No momento, Trump está sendo julgado por falsificar registros comerciais como parte de sua tentativa de suprimir o conhecimento público de seu caso com Stormy Daniels, uma estrela pornô. Como parte do processo contra o ex-presidente, os procuradores do estado de Nova Iorque acusaram Trump de liderar um esforço para capturar e eliminar histórias que poderiam ter minado a sua candidatura à Casa Branca em 2016.

Se for condenado por qualquer uma das 34 acusações criminais contra ele, Trump – o primeiro ex-presidente na história americana a ser processado criminalmente – poderá pegar até quatro anos de prisão. Trump pode até ir para a prisão agora, se continuar a violar a ordem de silêncio imposta pelo juiz Juan M. Merchan.

Estranhamente, à medida que o julgamento se desenrola e um Trump prostrado e visivelmente desmoralizado aguarda o seu destino, a sabedoria popular sobre a sua suposta invulnerabilidade tem reentrou na corrente sanguínea do nosso discurso político.

Vejamos a situação tal como está. Apesar dos seus melhores esforços, Trump não foi capaz de convocar a actividade popular que sinaliza força política. Não há multidões febris exigindo justiça para Trump à porta do tribunal, nem multidão preparada para causar estragos em nome de Trump – não que ele não tenha tentado fazer com que alguém aparecesse. E o público em geral não parece ter problemas nem com o julgamento nem com a perspectiva de prisão do ex-presidente.

A maioria dos americanos – 54 por cento na última pesquisa realizada para NPR e PBS NewsHour – dizem que o julgamento silencioso e outras investigações sobre Trump para descobrir se ele violou a lei são “justos”. Quarenta e dois por cento dos americanos, de acordo com uma pesquisa da CNN divulgada no mês passado, dizem que a conduta de Trump no seu julgamento em Manhattan foi “em grande parte inadequada”. Vinte e cinco por cento dizem que seu comportamento foi “principalmente apropriado”. E de acordo com uma pesquisa Reuters/Ipsos de janeiro71 por cento dos americanos – incluindo 55 por cento dos republicanos – dizem que se Trump violasse a lei, deveria ser processado e, se condenado, sentenciado à prisão.

Se houvesse algum sinal de que este julgamento fosse uma vantagem para Trump – qualquer sinal de que o colocasse em terreno mais forte junto do público votante – seria encontrado nas sondagens nacionais.
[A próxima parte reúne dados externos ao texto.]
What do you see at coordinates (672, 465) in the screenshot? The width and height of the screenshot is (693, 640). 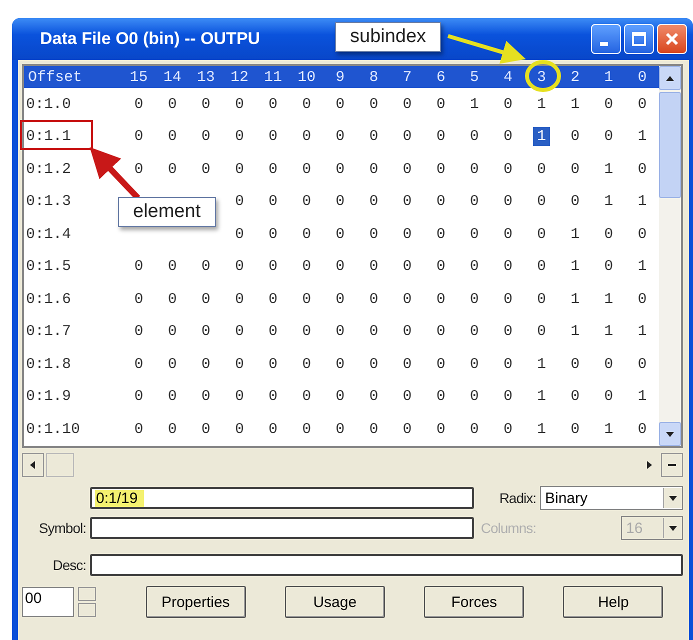 I see `collapse-button` at bounding box center [672, 465].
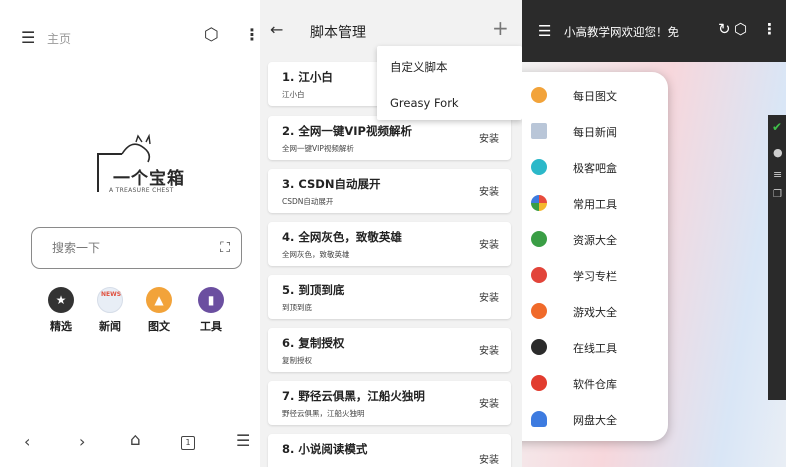 This screenshot has width=786, height=467. What do you see at coordinates (539, 311) in the screenshot?
I see `game-icon` at bounding box center [539, 311].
Não está lá. O que vemos, em vez disso, é um confronto direto entre Trump e o presidente Biden.

Há também a evidência das primárias presidenciais republicanas, nas quais os eleitores ainda votam. Na terça-feira, quase 22 por cento dos eleitores republicanos nas primárias em Indiana puxaram a proverbial alavanca para Nikki Haley, que abandonou a disputa em março. Ela obteve 16,6% dos votos nas primárias da Pensilvânia, duas semanas antes. O julgamento, por outras palavras, nem sequer reuniu os dissidentes republicanos em direção ao porta-estandarte do partido e afastando-os de um desafiante fracassado.
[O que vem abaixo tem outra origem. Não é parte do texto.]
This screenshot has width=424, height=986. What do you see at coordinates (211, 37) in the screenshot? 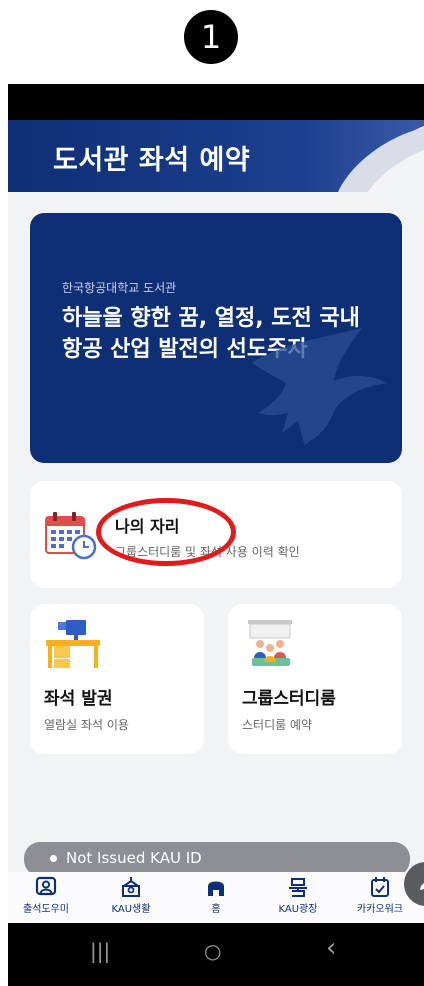
I see `step-number-badge: 1` at bounding box center [211, 37].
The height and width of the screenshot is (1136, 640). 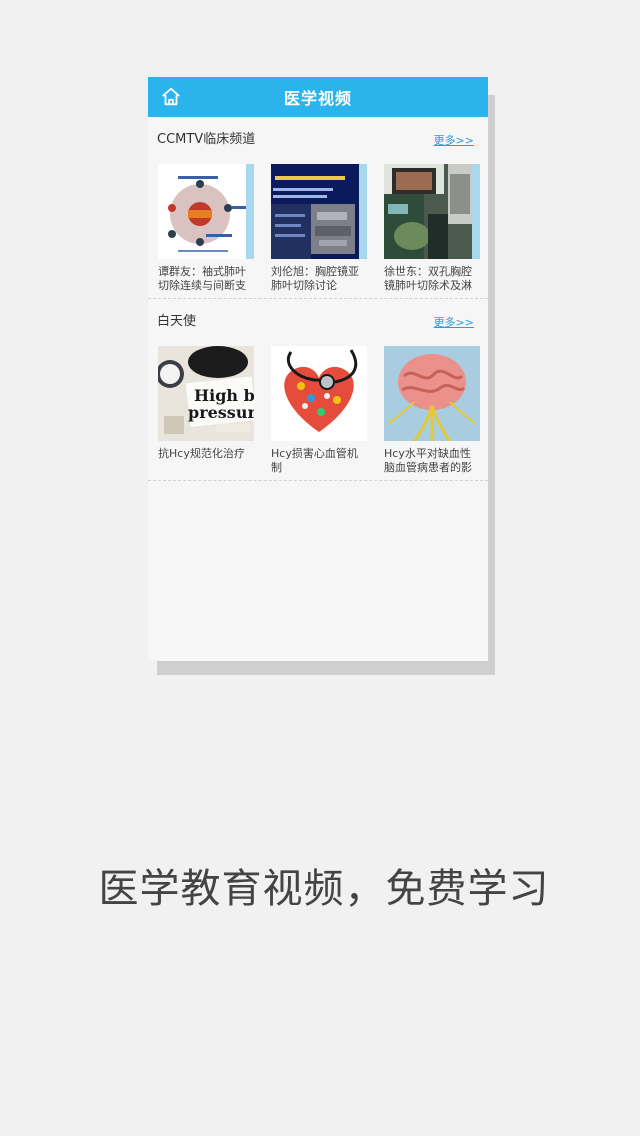 What do you see at coordinates (202, 278) in the screenshot?
I see `video-caption: 谭群友：袖式肺叶切除连续与间断支` at bounding box center [202, 278].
Você não precisa de nada para entender a imagem aqui – ela deve ser clara e nítida a olho nu. É mau, para as suas perspectivas políticas, que Trump esteja em julgamento. Dói-lhe, juntamente com os eleitores, enfrentar acusações de irregularidades criminais e má conduta sexual num tribunal.

Trump não ganha força a cada tentativa de colocar limites ao seu comportamento. A responsabilização não o leva à ação política. E só porque você dá um palco a ele, não significa que haverá uma atuação premiada. Trump não foi ajudado por nenhum dos seus impeachments, e não há outra razão além da sua própria mitologia para pensar que um julgamento e uma condenação serão diferentes.
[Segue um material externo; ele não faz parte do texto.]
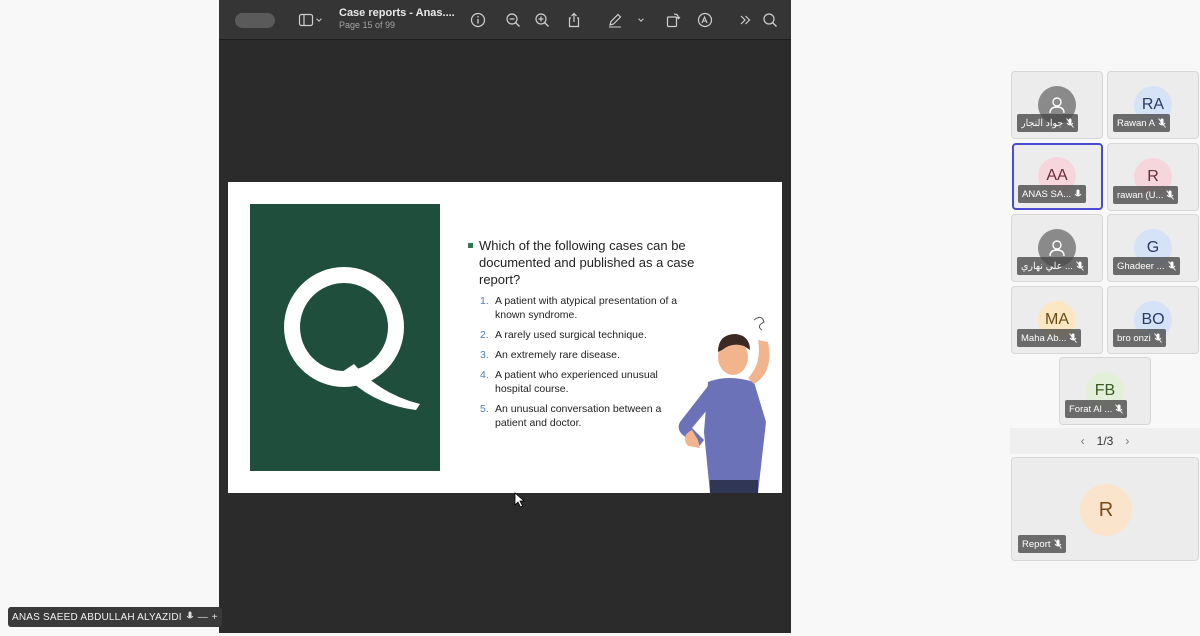  I want to click on document-title-block: Case reports - Anas.... Page 15 of 99, so click(399, 18).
Desde 2015, existe um forte desejo de tornar Trump mais complicado do que ele é, como se o seu poder e influência significassem que ele deve ter profundidade e substância. Mas ele não faz isso. Trump é um valentão glorificado. E como todos os valentões, ele murcha diante de qualquer um que esteja disposto a se levantar e dizer não.